### Texto de lectura

+++++

Dios “gobierna de excelente manera el universo”, leemos en el libro de la Sabiduría (8,1). Él dirige nuestras vidas de tal modo que, a veces, podamos realizar cosas que eran humanamente impredecibles. Un buen ejemplo de esta acción providencial es la vida de un canadiense, el P. Arthur Terrien, cuya hambre de aventura le llevó a Chile. Aquí estaba preparando, sin saberlo, la llegada de los oblatos a este país.

Este legendario apóstól de la Pampa Andina, el Señor Terrien, como le llamaba la gente del país, había nacido en Watton, Quebec, en una familia muy pobre. Apenas tenía dieciséis años cuando, en 1896, tuvo que emigrar a los Estados Unidos para lograrse un modo de vida en los molinos de Nueva Inglaterra. Sintiéndose atraído a la vida religiosa, entró luego en los Hermanos de la Santa Cruz en Montreal, donde estuvo siete años. Sin embargo, su espíritu independiente era demasiado fuerte para esta vida de reclusión. En 1916 apuntó al oeste y llegó a Oregón. Allí enseñó durante algún tiempo el francés, pero, finalmente, se enroló como marinero en un barco mercante que se dirigía a Sudamérica. Desembarcó en Chile y se estableció en Iquique, sirviendo como profesor del Colegio Don Bosco, sito en esa ciudad.

+++++

### Datos proporcionados
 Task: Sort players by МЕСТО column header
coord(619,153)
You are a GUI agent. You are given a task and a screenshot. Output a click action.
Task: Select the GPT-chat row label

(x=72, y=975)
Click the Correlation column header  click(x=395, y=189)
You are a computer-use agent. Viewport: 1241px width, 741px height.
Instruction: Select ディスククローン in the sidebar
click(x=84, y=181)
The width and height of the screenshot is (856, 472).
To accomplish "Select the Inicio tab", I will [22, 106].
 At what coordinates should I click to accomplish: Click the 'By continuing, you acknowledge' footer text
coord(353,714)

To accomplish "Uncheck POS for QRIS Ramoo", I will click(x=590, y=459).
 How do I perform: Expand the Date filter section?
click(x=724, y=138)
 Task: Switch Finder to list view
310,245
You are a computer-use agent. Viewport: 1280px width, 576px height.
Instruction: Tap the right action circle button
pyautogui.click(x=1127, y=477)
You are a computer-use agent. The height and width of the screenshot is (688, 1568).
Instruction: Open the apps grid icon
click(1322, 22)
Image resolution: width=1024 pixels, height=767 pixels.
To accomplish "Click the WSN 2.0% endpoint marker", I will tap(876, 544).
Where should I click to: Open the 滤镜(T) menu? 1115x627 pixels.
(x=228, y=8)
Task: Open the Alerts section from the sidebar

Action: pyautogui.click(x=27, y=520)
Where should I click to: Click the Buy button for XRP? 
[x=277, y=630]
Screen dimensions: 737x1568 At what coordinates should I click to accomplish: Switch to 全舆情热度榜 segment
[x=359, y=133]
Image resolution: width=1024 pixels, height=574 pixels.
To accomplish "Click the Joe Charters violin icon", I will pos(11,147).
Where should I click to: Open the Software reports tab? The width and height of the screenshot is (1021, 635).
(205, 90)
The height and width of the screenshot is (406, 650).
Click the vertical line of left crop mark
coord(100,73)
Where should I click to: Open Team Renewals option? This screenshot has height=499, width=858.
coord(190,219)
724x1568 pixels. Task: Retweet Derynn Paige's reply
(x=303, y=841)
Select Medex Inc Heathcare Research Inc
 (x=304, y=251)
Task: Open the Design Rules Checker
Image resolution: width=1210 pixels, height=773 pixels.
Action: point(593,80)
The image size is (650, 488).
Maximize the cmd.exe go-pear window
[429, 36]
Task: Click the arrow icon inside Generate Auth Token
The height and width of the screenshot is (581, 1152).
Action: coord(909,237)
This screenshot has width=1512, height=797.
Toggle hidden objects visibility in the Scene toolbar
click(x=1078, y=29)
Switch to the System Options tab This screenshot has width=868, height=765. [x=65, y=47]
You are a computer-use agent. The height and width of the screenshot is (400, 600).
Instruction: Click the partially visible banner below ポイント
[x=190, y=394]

+++++

### Instrucciones
Explique, en una a tres oraciones y según el texto sobre el P. Arthur Terrien, qué lo llevó a Chile y cómo llegó a ese país.

### Respuesta escrita
Según el texto, fue su hambre de aventura lo que llevó al P. Arthur Terrien a Chile. Tras enseñar francés en Oregón, se enroló como marinero en un barco mercante que se dirigía a Sudamérica. Desembarcó en Chile y se estableció en Iquique.